WORK TO COMPLETE
Retype, character for character, the records starting at the line that contains "Identify the location of Post Comment." and ending at the line that contains "No Agenda Ringtones".

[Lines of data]
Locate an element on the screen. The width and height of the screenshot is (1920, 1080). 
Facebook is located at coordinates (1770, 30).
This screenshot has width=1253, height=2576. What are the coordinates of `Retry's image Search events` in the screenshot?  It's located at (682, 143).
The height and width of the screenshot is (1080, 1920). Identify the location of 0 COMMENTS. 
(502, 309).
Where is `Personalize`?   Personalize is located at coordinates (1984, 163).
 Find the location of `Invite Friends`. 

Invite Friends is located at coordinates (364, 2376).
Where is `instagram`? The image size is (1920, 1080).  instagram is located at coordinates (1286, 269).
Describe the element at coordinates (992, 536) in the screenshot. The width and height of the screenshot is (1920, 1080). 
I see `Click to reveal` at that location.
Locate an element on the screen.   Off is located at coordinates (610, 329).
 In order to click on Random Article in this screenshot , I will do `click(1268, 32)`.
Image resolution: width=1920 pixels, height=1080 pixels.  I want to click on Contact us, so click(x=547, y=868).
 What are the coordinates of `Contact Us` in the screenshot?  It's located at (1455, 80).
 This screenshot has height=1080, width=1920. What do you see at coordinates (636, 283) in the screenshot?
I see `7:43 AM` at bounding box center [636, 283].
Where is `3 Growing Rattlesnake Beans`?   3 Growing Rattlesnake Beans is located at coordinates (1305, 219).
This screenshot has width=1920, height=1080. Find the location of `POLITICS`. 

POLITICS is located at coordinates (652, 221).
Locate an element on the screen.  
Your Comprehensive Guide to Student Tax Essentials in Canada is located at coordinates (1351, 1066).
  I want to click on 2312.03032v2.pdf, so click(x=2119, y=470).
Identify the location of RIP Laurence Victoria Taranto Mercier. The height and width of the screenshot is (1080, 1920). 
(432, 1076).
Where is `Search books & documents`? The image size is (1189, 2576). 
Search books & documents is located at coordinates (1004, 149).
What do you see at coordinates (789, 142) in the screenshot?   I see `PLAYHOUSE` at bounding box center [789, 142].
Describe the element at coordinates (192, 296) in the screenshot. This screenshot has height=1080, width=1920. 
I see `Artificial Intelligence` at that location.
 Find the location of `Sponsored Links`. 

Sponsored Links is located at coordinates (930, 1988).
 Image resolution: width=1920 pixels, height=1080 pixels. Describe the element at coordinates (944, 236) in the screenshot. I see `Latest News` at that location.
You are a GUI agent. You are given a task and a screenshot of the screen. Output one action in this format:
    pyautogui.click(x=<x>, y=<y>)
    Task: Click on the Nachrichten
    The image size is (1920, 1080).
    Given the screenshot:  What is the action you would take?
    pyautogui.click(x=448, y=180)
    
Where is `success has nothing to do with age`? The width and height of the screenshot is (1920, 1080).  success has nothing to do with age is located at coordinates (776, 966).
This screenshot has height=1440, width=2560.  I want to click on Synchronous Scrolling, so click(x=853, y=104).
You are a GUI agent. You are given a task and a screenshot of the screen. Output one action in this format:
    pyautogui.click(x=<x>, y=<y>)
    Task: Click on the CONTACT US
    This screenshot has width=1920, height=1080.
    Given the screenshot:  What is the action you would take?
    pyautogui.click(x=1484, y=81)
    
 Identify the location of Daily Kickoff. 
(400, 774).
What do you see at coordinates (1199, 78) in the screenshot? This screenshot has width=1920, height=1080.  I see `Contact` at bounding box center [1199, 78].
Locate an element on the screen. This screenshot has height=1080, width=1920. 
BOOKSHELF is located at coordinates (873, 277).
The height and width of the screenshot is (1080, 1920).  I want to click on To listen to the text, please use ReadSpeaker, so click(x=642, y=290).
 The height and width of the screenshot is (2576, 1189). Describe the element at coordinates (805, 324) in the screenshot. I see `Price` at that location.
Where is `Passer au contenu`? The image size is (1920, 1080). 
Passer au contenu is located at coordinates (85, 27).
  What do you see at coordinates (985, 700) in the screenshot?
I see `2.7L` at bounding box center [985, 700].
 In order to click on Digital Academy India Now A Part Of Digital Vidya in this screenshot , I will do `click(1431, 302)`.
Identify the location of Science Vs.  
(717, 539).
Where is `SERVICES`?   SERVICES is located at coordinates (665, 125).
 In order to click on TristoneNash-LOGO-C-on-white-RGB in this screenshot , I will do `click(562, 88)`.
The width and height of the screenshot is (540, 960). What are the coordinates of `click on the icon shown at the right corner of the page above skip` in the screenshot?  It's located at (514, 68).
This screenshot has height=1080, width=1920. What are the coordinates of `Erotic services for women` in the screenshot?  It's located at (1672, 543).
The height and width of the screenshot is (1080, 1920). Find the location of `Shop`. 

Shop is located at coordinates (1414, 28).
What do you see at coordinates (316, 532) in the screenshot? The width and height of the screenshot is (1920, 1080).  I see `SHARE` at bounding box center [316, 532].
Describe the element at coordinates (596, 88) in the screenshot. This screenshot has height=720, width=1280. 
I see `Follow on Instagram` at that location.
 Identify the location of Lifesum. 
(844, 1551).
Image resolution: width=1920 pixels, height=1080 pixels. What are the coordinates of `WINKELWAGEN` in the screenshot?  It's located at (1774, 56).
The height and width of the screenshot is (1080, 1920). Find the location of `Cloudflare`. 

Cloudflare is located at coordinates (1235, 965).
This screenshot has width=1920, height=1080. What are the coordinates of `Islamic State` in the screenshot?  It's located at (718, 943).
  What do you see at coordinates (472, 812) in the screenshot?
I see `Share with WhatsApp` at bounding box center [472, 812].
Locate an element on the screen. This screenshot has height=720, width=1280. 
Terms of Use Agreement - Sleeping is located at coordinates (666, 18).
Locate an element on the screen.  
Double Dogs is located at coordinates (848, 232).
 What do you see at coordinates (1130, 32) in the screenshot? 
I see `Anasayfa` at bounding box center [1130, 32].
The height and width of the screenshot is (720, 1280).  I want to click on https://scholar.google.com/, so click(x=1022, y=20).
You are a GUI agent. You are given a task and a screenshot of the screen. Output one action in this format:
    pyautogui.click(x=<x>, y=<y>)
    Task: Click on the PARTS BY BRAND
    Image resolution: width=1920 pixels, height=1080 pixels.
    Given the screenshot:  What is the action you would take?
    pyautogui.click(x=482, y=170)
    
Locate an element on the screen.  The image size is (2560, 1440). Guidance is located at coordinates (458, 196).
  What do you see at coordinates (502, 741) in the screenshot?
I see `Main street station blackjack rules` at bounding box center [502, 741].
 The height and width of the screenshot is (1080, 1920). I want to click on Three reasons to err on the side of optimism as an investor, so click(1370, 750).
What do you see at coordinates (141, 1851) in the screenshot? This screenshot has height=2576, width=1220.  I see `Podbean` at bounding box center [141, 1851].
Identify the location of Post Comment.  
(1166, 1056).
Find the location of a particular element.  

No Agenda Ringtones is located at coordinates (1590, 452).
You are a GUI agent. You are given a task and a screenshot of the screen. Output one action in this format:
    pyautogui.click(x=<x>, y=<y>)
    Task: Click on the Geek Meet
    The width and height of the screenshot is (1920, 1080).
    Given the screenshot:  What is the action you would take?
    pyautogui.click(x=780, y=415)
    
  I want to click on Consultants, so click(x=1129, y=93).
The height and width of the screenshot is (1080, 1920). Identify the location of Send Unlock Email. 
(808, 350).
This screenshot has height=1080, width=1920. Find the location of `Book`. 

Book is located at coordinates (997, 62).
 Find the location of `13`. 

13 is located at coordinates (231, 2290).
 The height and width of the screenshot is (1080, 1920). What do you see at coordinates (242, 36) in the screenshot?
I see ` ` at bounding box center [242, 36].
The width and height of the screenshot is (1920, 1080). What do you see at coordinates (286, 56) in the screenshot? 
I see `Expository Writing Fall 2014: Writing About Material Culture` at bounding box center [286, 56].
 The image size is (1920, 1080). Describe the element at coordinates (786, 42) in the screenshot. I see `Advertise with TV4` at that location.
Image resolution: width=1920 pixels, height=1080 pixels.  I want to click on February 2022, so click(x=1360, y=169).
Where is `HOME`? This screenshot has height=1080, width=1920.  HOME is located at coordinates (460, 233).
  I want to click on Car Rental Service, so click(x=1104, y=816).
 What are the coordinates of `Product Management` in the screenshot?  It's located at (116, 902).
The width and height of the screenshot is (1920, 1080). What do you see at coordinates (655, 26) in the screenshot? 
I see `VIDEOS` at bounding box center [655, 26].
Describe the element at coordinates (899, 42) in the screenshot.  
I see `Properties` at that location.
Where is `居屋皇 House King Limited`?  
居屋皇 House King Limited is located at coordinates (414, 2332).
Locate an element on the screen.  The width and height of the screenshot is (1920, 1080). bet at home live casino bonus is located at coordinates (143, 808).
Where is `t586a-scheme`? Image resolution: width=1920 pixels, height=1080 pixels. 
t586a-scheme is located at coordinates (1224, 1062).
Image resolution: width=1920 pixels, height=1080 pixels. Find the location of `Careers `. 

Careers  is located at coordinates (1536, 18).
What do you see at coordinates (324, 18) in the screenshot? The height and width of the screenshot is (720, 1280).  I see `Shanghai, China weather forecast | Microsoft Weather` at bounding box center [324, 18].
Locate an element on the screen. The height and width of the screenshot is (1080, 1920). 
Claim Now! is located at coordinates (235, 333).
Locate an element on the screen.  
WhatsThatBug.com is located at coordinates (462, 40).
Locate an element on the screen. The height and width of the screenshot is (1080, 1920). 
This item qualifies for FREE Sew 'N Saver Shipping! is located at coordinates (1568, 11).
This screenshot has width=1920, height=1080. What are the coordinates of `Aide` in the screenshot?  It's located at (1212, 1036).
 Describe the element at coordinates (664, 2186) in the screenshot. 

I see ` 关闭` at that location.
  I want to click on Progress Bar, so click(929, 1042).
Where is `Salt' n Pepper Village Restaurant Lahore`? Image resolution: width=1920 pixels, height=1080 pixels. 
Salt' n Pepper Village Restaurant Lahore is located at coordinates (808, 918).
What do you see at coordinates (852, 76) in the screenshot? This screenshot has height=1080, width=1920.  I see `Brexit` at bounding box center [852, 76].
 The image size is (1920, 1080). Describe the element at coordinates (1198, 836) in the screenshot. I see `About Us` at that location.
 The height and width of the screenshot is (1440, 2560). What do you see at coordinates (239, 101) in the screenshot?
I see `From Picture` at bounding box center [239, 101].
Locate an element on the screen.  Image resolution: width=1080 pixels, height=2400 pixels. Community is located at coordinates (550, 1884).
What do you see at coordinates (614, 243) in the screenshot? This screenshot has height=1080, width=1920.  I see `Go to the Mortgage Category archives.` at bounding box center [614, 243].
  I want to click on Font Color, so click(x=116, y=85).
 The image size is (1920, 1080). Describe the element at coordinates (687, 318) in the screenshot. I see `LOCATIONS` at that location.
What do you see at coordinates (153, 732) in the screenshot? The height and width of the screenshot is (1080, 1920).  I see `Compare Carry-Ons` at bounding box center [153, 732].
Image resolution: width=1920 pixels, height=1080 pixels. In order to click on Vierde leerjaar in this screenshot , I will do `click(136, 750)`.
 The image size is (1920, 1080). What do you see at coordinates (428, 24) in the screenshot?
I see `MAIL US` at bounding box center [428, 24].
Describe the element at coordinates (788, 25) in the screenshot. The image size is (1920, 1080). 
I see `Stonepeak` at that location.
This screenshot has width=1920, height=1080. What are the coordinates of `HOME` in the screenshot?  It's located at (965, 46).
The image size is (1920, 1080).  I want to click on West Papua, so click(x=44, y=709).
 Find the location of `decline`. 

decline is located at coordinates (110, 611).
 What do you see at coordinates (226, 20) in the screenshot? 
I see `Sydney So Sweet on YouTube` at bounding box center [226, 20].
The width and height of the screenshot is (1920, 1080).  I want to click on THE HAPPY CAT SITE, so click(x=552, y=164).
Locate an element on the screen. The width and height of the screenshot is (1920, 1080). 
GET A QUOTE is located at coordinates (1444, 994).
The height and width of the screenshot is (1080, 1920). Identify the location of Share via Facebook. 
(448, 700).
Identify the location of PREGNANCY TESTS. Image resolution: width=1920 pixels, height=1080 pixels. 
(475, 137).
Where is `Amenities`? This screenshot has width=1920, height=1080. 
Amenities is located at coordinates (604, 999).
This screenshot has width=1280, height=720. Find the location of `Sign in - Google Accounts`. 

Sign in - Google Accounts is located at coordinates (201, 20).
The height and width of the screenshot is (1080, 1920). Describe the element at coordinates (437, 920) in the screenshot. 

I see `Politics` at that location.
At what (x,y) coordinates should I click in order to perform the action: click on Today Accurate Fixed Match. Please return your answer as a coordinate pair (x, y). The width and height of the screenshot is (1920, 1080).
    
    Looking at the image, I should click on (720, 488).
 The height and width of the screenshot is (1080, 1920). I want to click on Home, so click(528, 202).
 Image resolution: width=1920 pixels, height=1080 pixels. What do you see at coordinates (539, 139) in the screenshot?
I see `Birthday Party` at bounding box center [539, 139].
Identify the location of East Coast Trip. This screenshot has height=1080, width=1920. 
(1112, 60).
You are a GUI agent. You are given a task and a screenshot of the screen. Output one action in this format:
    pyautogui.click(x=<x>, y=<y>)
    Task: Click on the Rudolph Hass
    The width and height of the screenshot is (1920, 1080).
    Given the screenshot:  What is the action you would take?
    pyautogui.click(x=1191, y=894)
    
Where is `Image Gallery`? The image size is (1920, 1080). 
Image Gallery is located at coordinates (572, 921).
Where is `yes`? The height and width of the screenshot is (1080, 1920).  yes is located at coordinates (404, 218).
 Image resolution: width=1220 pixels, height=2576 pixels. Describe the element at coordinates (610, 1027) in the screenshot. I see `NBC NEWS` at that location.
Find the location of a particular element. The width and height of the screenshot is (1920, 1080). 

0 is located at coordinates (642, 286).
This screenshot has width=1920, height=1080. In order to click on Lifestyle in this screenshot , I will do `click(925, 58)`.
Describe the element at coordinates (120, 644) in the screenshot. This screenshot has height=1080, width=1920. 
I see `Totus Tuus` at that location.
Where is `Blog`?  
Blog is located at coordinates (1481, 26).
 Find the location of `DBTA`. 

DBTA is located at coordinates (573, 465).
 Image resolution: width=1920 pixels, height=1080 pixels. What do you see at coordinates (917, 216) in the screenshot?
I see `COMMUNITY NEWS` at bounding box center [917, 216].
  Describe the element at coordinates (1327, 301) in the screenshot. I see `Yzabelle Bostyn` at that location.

RESULT
Identify the location of Post Comment.  
(1166, 1056).
Find the location of a particular element.  

No Agenda Ringtones is located at coordinates (1590, 452).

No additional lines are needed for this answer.